Apple adds an implementation twist to its memory that might slip by most observers, but which represents a radical change for the better in workstation and power desktop system design. Instead of fixing FBDIMM sockets to the motherboard, as is the norm, Apple placed the memory sockets and supporting circuitry on removable riser cards, minicomputer-style. Like the hard drive trays, the memory risers are held in place with friction and extremely easy to install and remove. There’s no more laying your computer on the floor to mash skinny DIMMs into stiff sockets on a fragile motherboard.
The only disadvantage to easily removable disks, memory and expansion cards is that even though they are not hot-pluggable, meaning they cannot be removed from a powered-up system without the likelihood of damage, they will pull out while the machine is running. The drives have an interlock with the side panel lift lever; you have to raise it to a higher position to pull any of the drives, reducing the likelihood of accidental removal, but you can raise the lever that while the machine is on. There is one of those situations where Apple should relax its policy against LEDs.

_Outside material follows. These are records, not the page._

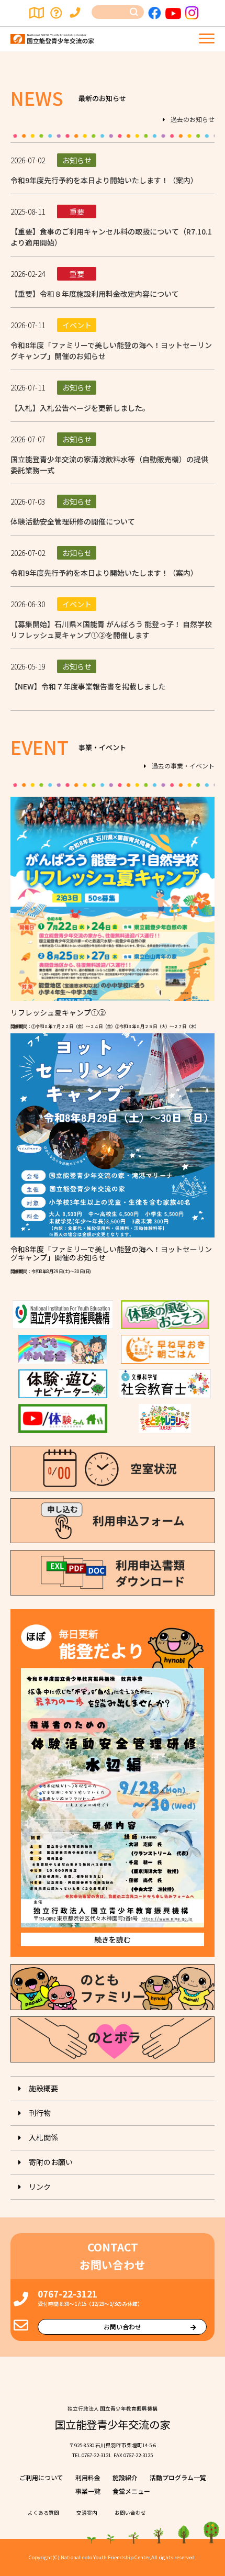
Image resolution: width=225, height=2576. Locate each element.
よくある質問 (57, 12)
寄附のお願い (51, 2162)
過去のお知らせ (193, 120)
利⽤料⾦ (87, 2477)
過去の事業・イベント (183, 766)
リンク (40, 2186)
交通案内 (37, 12)
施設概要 (43, 2088)
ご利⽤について (41, 2477)
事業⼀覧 (87, 2490)
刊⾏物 (40, 2112)
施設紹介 (125, 2477)
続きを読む (112, 1939)
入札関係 (43, 2137)
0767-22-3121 (67, 2293)
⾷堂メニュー (131, 2490)
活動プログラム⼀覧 (178, 2477)
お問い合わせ (77, 12)
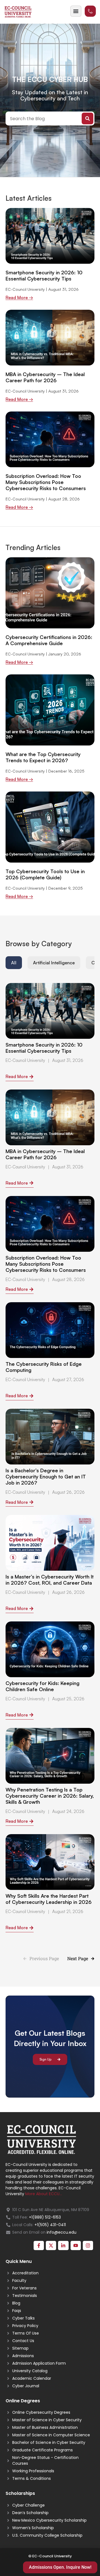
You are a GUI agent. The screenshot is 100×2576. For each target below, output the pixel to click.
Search (87, 118)
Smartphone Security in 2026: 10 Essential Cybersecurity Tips (44, 275)
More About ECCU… (43, 2194)
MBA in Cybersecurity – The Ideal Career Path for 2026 (45, 377)
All (13, 962)
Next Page (77, 1958)
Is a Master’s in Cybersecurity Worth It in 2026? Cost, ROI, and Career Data (50, 1579)
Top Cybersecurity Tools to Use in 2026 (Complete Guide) (45, 874)
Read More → (19, 297)
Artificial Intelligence (54, 962)
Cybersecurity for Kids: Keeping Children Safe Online (42, 1686)
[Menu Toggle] (76, 11)
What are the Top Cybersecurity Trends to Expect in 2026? (43, 757)
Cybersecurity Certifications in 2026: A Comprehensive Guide (49, 640)
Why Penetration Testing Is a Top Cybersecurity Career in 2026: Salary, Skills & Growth (50, 1795)
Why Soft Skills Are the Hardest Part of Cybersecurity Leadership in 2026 (49, 1899)
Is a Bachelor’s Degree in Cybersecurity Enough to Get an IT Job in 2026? (46, 1476)
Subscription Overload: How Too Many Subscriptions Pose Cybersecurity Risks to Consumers (46, 482)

There's no tip-off from inside the Mac that it’s powered up. There isn’t a single LED on the motherboard, the fans are not readily visible and the machine runs virtually silent. Further, in sleep, the machine seems to be powered down, but pulling memory while it's in this state is just as dangerous as if Mac Pro were in active use. Just get in the habit of pulling the power cord before you open the case.

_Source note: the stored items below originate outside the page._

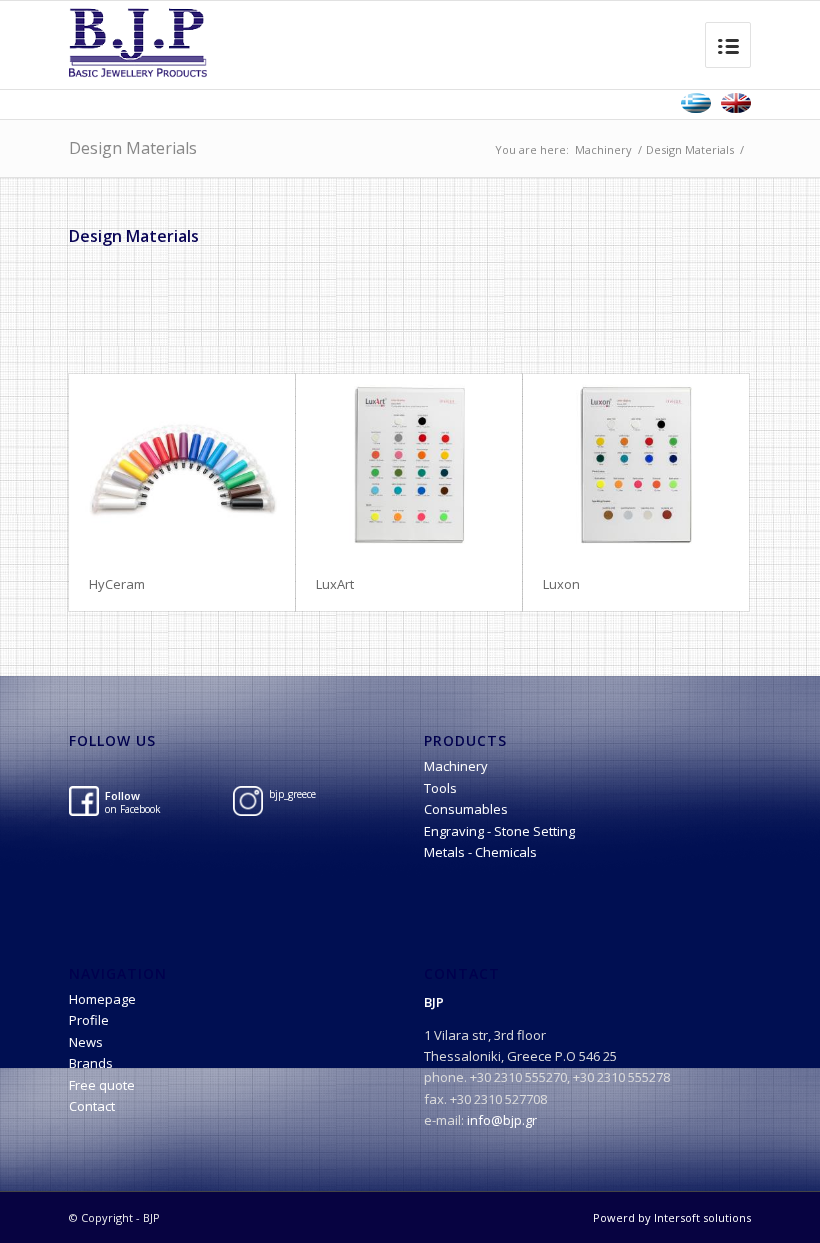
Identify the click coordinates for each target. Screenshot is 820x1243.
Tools (440, 788)
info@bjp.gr (502, 1120)
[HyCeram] (182, 465)
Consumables (466, 809)
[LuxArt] (409, 465)
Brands (91, 1063)
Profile (89, 1020)
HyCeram (117, 584)
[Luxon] (636, 465)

If you're feeling frisky, get in there with a scope and a soldering iron and poke around for a place from which to tap 5V or 3.3V. It'll be good practice for you if you're the type who plans to follow instructions on the 'net for overclocking this puppy. Apple scowled at me when I asked if Mac Pro's CPUs are field-upgradable. The official word: "I don't think it's possible, but if it is, we won't support that." Given that the CPUs and heat sinks are on risers, too, field performance upgrades and botched attempts at same will be real issues after Mac Pro gets traction in the gaming market, in which area I believe Mac Pro is a strong contender. Apple gets a much bigger installed base, but also a subculture of people who figure out ways to avoid buying Apple's next model. You have to take the bitter with the better, and for my money, it's better to stay wide open. At least sites with the hardware hacks will sell Mac Pros to people who want to try the hacks out themselves.
Apple’s memory and CPU risers make Mac Pro’s cooling much, much simpler and quieter. The memory risers are several inches apart for maximum airflow, and they share the straight line push-pull fan pair that cools the Xeon CPUs. The CPU modules, which are concealed under a plastic panel, are also mounted perpendicular to the motherboard and topped with generous aluminum heat sinks. The heat sinks do not have small, buzzy top-mounted fans.

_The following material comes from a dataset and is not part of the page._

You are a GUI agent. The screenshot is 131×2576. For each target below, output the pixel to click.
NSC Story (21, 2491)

Air flow is generated by three massive fans, two up front and one in the back. The front and back panels are, top to bottom, a honeycomb in which roughly half of the space is open to air flow. The full-height grilles wrap around a little at the the top allow iMac-style convection cooling when the system is not under load. As a point of interest, the front, top and back of Mac Pro are fashioned from a single piece of aluminum. It doesn't just look slick. It cuts vibration and airflow leakage.